By all accounts, Robert Maxwell had firm control over Ghislaine’s young life. This was particularly true when it came to her love life through her teens and into her time at university, when he reportedly would ban her boyfriends from the family home and try to keep her from being seen with them publicly. It appears that Robert Maxwell applied this rule uniquely to Ghislaine and not to his three older daughters. Though such behavior could be attributed merely to his being a protective father, he later went to great lengths—even involving his publishing empire—to promote Ghislaine’s affairs with certain individuals, particularly those who inhabited elite circles (explored in more depth later in this article). This behavior suggests that Robert Maxwell may have seen Ghislaine’s sexuality as a useful tool in growing his influence empire, beginning when she was quite young. It also may have contributed to Ghislaine’s willingness, years later, to sexually exploit and abuse the young women targeted by herself and Jeffrey Epstein.
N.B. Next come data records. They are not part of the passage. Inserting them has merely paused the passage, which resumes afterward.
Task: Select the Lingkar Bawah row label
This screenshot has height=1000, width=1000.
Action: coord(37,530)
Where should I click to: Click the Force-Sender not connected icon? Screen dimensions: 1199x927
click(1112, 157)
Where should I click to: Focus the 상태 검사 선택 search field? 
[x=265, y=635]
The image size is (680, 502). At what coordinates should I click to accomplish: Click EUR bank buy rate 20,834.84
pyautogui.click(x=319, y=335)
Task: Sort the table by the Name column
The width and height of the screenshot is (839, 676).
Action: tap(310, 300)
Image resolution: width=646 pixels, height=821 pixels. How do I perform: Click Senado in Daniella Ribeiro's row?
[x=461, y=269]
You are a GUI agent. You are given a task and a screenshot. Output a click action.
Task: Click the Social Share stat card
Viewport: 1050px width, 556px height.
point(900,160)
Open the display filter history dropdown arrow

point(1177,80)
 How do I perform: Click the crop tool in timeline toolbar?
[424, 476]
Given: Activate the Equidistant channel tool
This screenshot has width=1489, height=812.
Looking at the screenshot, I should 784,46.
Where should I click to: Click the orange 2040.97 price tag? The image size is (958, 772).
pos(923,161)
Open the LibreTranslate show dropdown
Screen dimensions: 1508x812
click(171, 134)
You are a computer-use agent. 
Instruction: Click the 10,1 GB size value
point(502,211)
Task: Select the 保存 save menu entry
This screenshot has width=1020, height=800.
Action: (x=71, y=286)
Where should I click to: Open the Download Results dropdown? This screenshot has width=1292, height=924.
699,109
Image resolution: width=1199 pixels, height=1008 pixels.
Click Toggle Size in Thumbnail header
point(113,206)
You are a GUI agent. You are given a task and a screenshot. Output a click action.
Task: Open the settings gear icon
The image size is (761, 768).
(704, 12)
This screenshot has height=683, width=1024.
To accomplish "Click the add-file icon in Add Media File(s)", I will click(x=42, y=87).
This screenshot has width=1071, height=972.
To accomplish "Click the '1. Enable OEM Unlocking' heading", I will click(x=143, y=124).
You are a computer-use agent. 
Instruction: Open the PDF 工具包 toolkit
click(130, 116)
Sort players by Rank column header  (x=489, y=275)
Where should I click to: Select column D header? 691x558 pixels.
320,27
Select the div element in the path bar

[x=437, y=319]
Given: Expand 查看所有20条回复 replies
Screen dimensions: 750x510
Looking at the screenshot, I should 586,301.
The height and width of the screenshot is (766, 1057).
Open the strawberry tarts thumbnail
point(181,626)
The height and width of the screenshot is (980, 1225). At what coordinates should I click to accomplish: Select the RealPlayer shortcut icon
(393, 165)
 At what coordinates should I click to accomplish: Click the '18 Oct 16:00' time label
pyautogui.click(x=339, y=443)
In much the same way as Ghislaine’s young personal life was controlled by her father, her entry into the working world after her graduation from Oxford was directly facilitated and managed by her father, with Robert Maxwell setting her up “with a string of jobs across his business empire.” By 1984, at age twenty-two, she was serving as a director of the British football club Oxford United alongside her brother Kevin. At the time, Robert Maxwell held shares in the club through a company created explicitly for that purpose. He served as the club’s chairman beginning in 1982.
Prior to and during this same period, Ghislaine worked in various roles at her father’s companies Pergamon Press and the Mirror Group, with British media later describing her early career as “entirely dependent on her father’s patronage.” She was working for the Mirror Group by 1984 and possibly earlier. During this period, Robert often used Ghislaine to market and generally represent his newspapers publicly.
In 1985, and with Robert Maxwell’s full approval, The People — the Sunday edition of the Daily Mirror— ran a story claiming that efforts were being made to blackmail the paper’s publisher, Robert Maxwell himself. The blackmailer had reportedly threatened Maxwell with information regarding Ghislaine’s alleged relationship with David Manners, then-Marquis of Granby and the future Duke of Rutland. The article sought to paint Robert Maxwell as bravely resisting the “blackmailer,” but there is more to the story.
This astonishing article claimed that people connected with the British MP Harvey Proctor had tried to blackmail Maxwell via The People. The article claimed that a “sinister phonecaller” had warned that, if the newspaper continued its campaign to expose Harvey Proctor, they would “produce a story about Ghislaine and Lord Granby at Belvoir Castle with incriminating pictures of them in compromising positions.” Manners denied the claim, stating that he and Ghislaine were merely friends.